§ **WORK TO BE COMPLETED**
Repeat the data below in full. Pictures must not be part of the copy.

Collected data
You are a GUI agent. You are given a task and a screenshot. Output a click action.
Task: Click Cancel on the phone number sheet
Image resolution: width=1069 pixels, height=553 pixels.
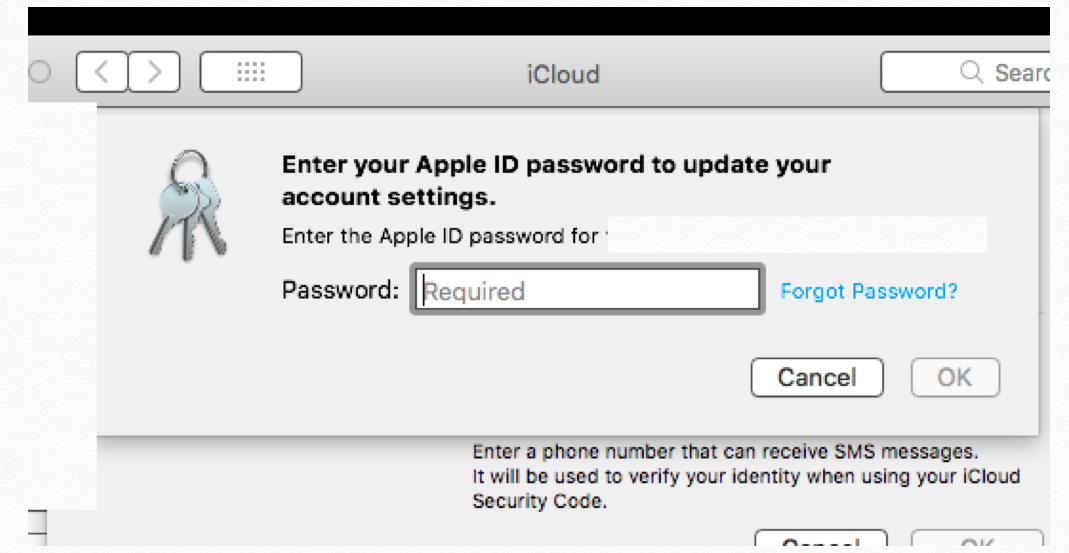820,542
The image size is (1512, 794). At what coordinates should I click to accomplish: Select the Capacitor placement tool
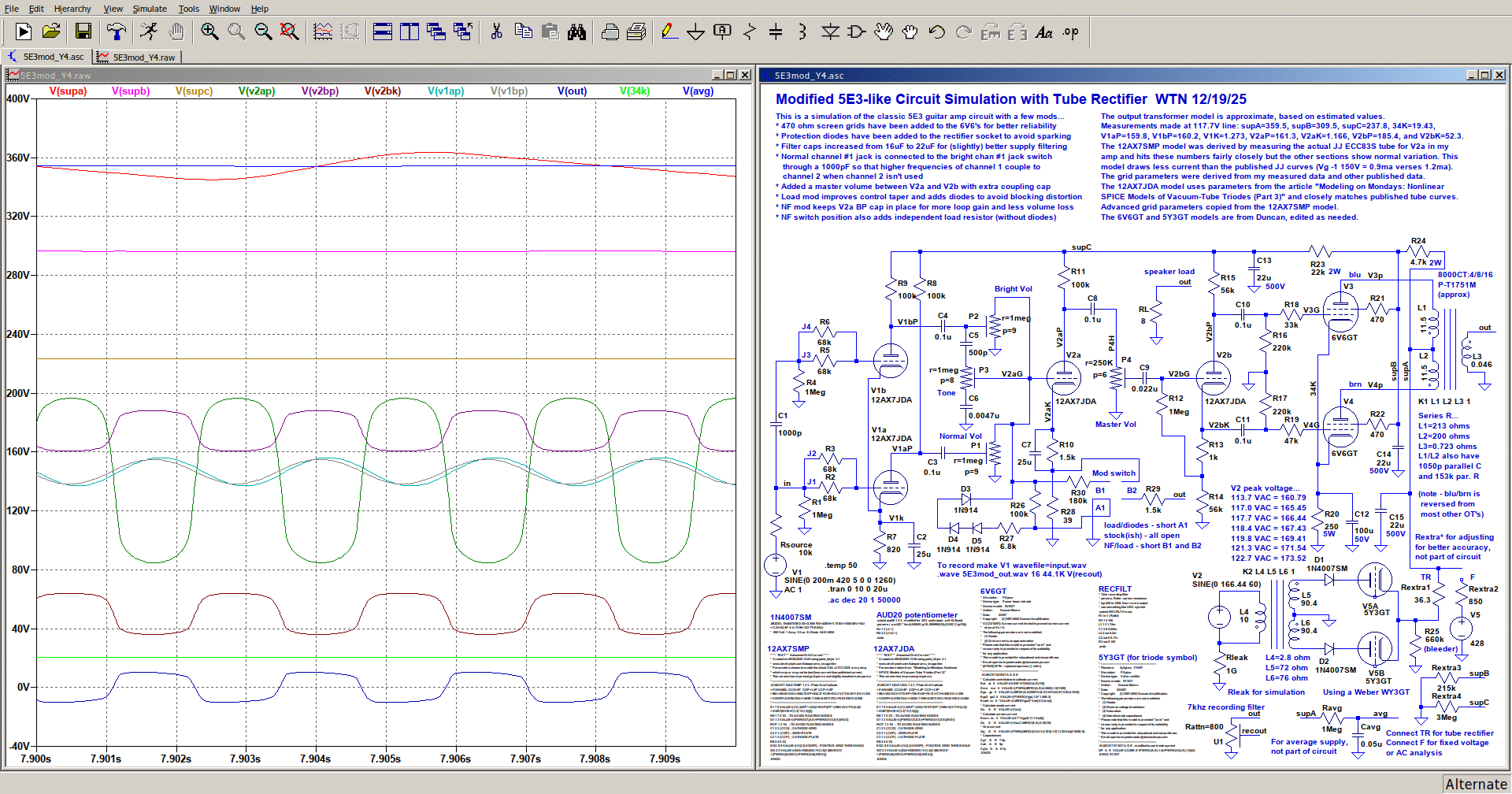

§ **EXERCISE ANSWER**
You are a GUI agent. You are given a task and a screenshot. Output a click action.
Task: Click Cancel on the phone number sheet
Image resolution: width=1069 pixels, height=553 pixels.
820,542
The image size is (1512, 794). At what coordinates should I click to accomplish: Select the Capacitor placement tool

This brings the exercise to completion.